These methods actively scan predefined networks and probe IP addresses. The appliance listens for responses from the IP addresses as proof of activity. The IP discovery scans through the specified network ranges and probes IP addresses (except for the network, broadcast, and multicast address types) in each network, including the /31 and
/32 subnets. Note that addresses in the /31 and /32 subnets can be used only as source addresses for point-to-point links and loopbacks. In these cases, no broadcast or network addresses exist in the /31 and /32 subnets, and the appliance can discover source addresses in these subnets.

SNMP


Note: Infoblox does not recommend using vendor default SNMP credentials on network devices. Should you need to use vendor defaults for a given device type, you enter those values in the list of SNMP credentials on the Grid Master.

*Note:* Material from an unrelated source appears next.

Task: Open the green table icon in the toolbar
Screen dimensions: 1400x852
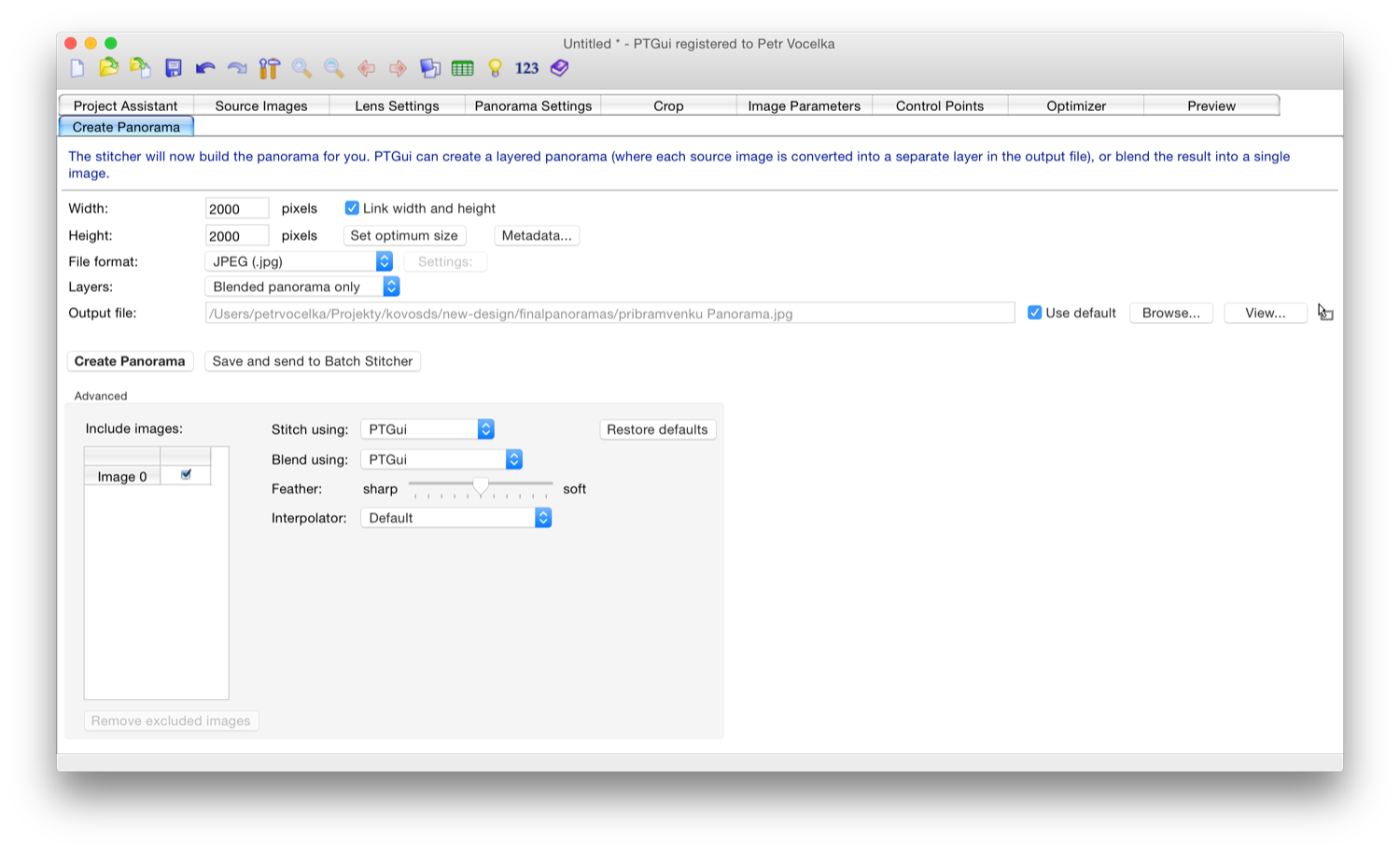Action: [x=462, y=68]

Network Insight supports discovery of devices and networks through SNMPv1/v2c and through SNMPv3 protocols. Discovery acquires information from standard SNMP MIB object IDs (OIDs) to correctly identify and catalogue devices. You enter or import lists of SNMP credentials with which the appliances query devices on the network to perform discovery.
SNMPv1 and SNMPv2c protocols are combined into a set termed SNMPv1/v2 for discovery. SNMPv1/v2 discovery requires standard read community strings to be stored on the Grid Master.
Accounts using SNMPv3 use a standard suite of authentication and security protocols. If Network Insight uses SNMPv3 to collect data from devices supporting the protocol, you can define specific user credentials with combinations of authentication and protocol support, and the unique keys for each protocol. Network Insight also supports multiple entries for the same username string, enabling checking of similar SNMPv3 credentials that use different authentication and security protocols.
Some devices found by discovery may not have known SNMP credentials or credentials that are entered into the sets of SNMP credentials defined for discovery.

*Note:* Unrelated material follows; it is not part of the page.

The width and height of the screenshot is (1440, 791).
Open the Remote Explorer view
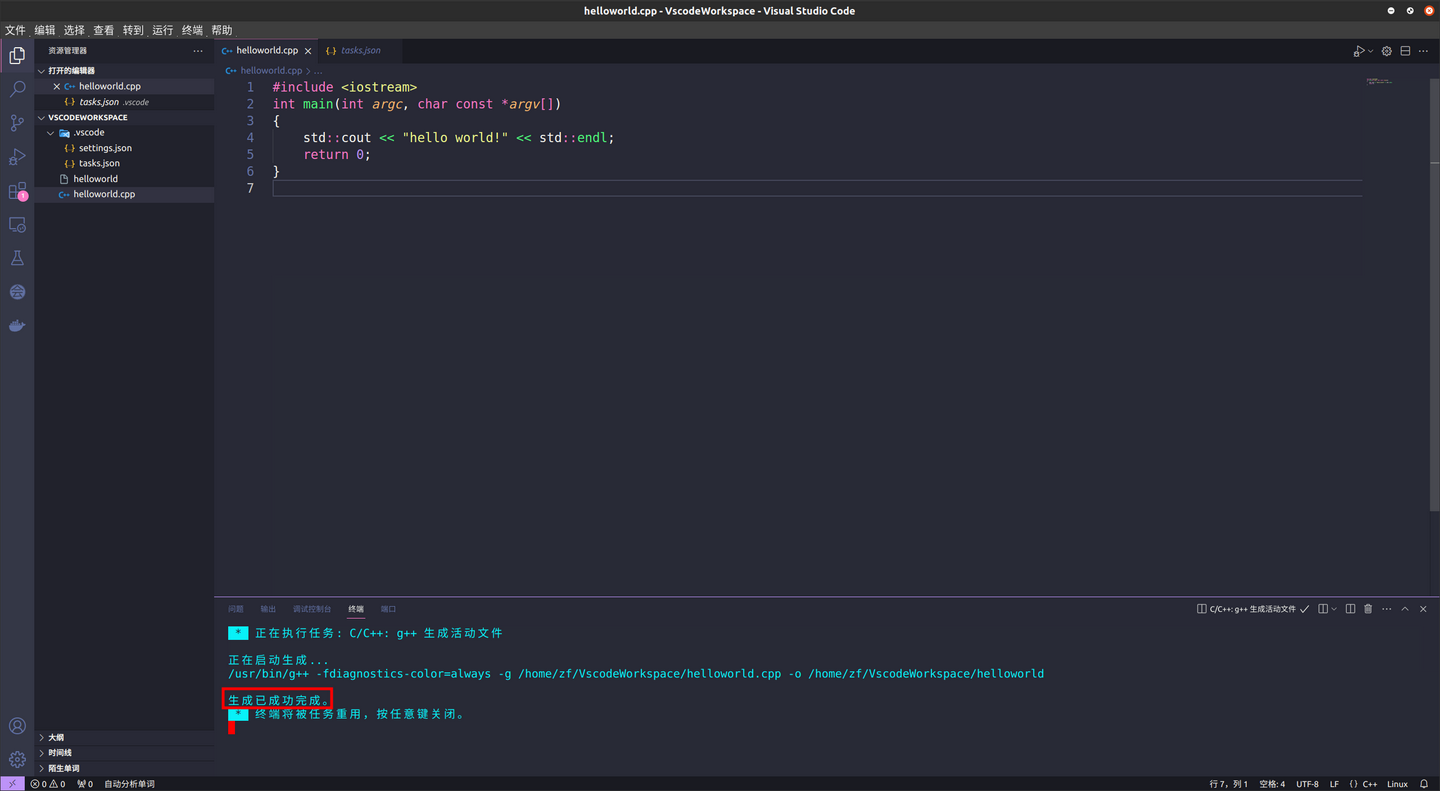click(x=16, y=225)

Note: SNMP Credentials from the Grid or from the Member credential list are always tried in the specified order unless a credential is associated with a host, fixed address or reservation being discovered.


CLI


Note: CLI is optional for discovery but is required for all Port Control operations. Discovery can perform CLI data collection to collect information for specific device types. SNMP is required for all device discovery.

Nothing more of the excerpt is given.